Smarter radar/EW systems
Open architectures and COTS processing solutions have combined to evolve radar and EW systems toward the cognitive side, creating smarter systems for the warfighter.
“Radar/EW signals have become exponentially more sophisticated over the years and customers are looking to exploit new technology to deal with them. Radars must glean more detailed information from targets to gain actionable intelligence, while countermeasures must struggle to defeat detection from the first moment of each threat,” Hosking says.
The desire to handle the sophisticated technology and have the upper hand in system performance for radar and EW has pushed engineers to increase synchronized channels enabled by wider bandwidth receivers and transmitters, Nelson says: “The inclusion of more channels has several applications. The most obvious is beamforming systems for radar and being able to create more advanced EW techniques like simulating the polarization of a rotating aircraft turbine in a spoofed radar return. The combination of wideband and multichannel systems has a direct consequence on the analog I/O and FPGA signal processing.
“An increase in bandwidth means that data is coming faster and often requires more FPGA resources to handle this volume of data,” he continues. “The result is that designers often require larger FPGA devices like the Xilinx Ultrascale class of products. Further increasing the requirement for FPGA resources: this ‘faster data’ is coming on multiple channels.”
Since there is an increase in channels, the data coming in requires a significant amount of bandwidth, “which ends up looking like a big-data problem,” McQuaid says. “On the other side of that is a processing solution that can handle that and you know that is analogous to commercial big-data solutions.”
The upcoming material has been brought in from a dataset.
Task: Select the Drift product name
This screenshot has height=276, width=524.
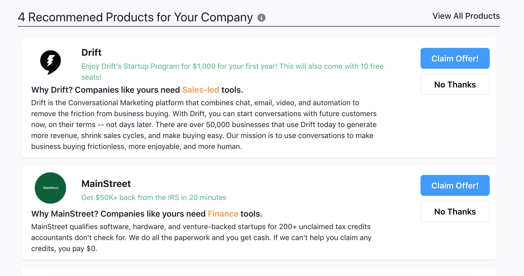Action: pos(91,52)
Engineers are then accommodating the needs of the users with “multiple Ultrascale FPGAs and FMC+ interfaces to accommodate both wideband digital receivers and transmitters and the accompanying increase in signal processing load,” Nelson says.
Driven by the additional complexity of new FPGA devices, “there’s a push to abstract low level resources to boost design productivity,” Hosking says. “That means software, hardware, and FPGA designers are working at a higher level of design entry. They can now choose from libraries of high-level functional blocks, create their own custom blocks, and interconnect them all using graphical tools. The tools take care of most of the lower details of this process, saving significant time for engineers.”
These advances in technology and “the new techniques we have made are what people are looking for,” Hosking continues. “It’s the ability to do a better job of developing advanced signal-processing technology – for both incoming and outgoing signals – to improve detection and threat-avoidance capabilities. Users are looking for smarter, faster, and more capable systems.”